Written instruction - Copy the rows word for word, starting with the line that contains "This screenshot has width=826, height=252." and ending with the line that contains "I will point(6,180).", both included.

Data listing -
+ + + + +

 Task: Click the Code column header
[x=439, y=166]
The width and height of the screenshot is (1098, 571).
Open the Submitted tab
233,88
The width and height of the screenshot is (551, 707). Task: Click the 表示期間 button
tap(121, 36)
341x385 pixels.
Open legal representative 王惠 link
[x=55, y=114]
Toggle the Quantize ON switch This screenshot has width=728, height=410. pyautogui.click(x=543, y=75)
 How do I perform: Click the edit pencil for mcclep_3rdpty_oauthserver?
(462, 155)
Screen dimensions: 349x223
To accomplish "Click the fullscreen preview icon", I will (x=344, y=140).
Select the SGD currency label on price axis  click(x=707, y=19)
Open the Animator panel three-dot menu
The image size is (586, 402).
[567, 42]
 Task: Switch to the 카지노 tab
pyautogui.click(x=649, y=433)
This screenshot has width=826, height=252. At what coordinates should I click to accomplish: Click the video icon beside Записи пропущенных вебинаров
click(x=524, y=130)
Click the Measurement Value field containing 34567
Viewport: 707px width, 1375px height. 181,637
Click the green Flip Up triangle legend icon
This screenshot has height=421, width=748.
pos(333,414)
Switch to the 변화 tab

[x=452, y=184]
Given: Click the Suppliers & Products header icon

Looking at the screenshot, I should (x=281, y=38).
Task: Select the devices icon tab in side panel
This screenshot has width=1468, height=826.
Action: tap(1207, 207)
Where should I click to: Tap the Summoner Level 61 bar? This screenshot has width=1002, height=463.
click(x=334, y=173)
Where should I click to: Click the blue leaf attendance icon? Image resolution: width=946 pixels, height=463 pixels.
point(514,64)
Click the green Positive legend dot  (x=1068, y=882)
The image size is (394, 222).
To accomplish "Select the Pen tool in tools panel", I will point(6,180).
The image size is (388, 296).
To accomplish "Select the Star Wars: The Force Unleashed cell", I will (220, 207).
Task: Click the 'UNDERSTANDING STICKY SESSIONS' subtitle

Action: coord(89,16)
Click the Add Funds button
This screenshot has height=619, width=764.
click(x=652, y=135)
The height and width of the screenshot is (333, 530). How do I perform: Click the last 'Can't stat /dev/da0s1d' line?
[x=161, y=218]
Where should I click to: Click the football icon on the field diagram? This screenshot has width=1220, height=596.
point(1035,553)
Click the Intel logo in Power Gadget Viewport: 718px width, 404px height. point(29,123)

+ + + + +

Expected answer -
This screenshot has width=826, height=252. At what coordinates should I click to accomplish: Click the video icon beside Записи пропущенных вебинаров
click(x=524, y=130)
Click the Measurement Value field containing 34567
Viewport: 707px width, 1375px height. 181,637
Click the green Flip Up triangle legend icon
This screenshot has height=421, width=748.
pos(333,414)
Switch to the 변화 tab

[x=452, y=184]
Given: Click the Suppliers & Products header icon

Looking at the screenshot, I should (x=281, y=38).
Task: Select the devices icon tab in side panel
This screenshot has width=1468, height=826.
Action: tap(1207, 207)
Where should I click to: Tap the Summoner Level 61 bar? This screenshot has width=1002, height=463.
click(x=334, y=173)
Where should I click to: Click the blue leaf attendance icon? Image resolution: width=946 pixels, height=463 pixels.
point(514,64)
Click the green Positive legend dot  (x=1068, y=882)
The image size is (394, 222).
To accomplish "Select the Pen tool in tools panel", I will point(6,180).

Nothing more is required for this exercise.